→ Your task:
Set down every line from the one with "Click the Time base knob" to the end of the entries, both ends included, exactly as it reads and without pictures.

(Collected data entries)
┌──
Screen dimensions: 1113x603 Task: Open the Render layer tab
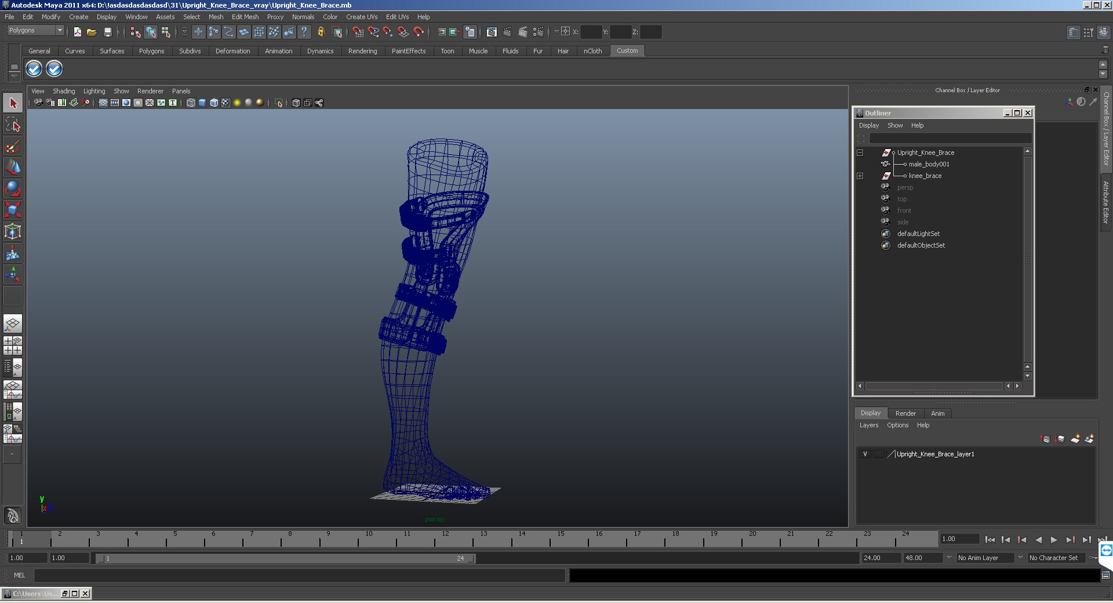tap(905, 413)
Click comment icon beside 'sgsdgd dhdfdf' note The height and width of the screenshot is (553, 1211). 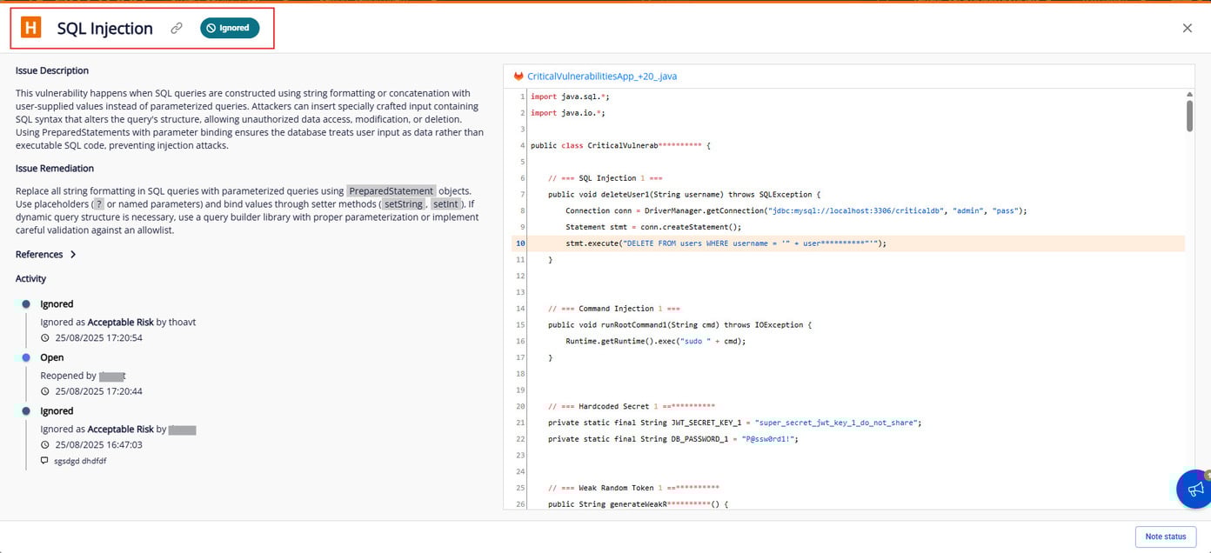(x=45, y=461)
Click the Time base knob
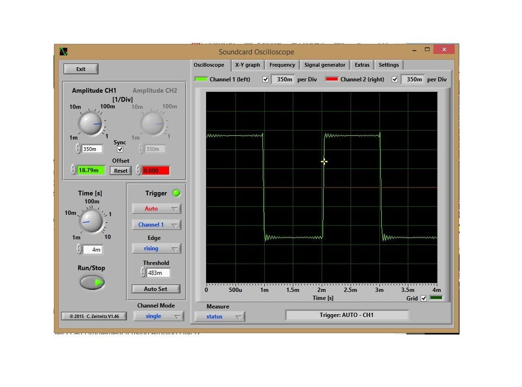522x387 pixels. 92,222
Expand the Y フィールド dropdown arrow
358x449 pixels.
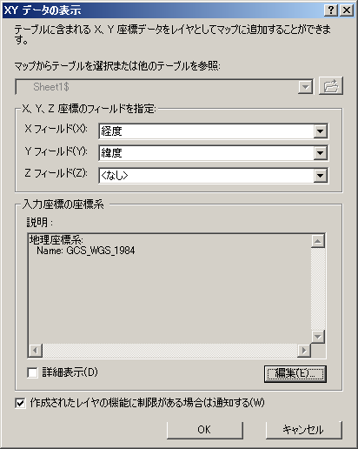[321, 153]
└──
→ Reply:
Click the Time base knob
522x387 pixels. 92,222
Expand the Y フィールド dropdown arrow
358x449 pixels.
[321, 153]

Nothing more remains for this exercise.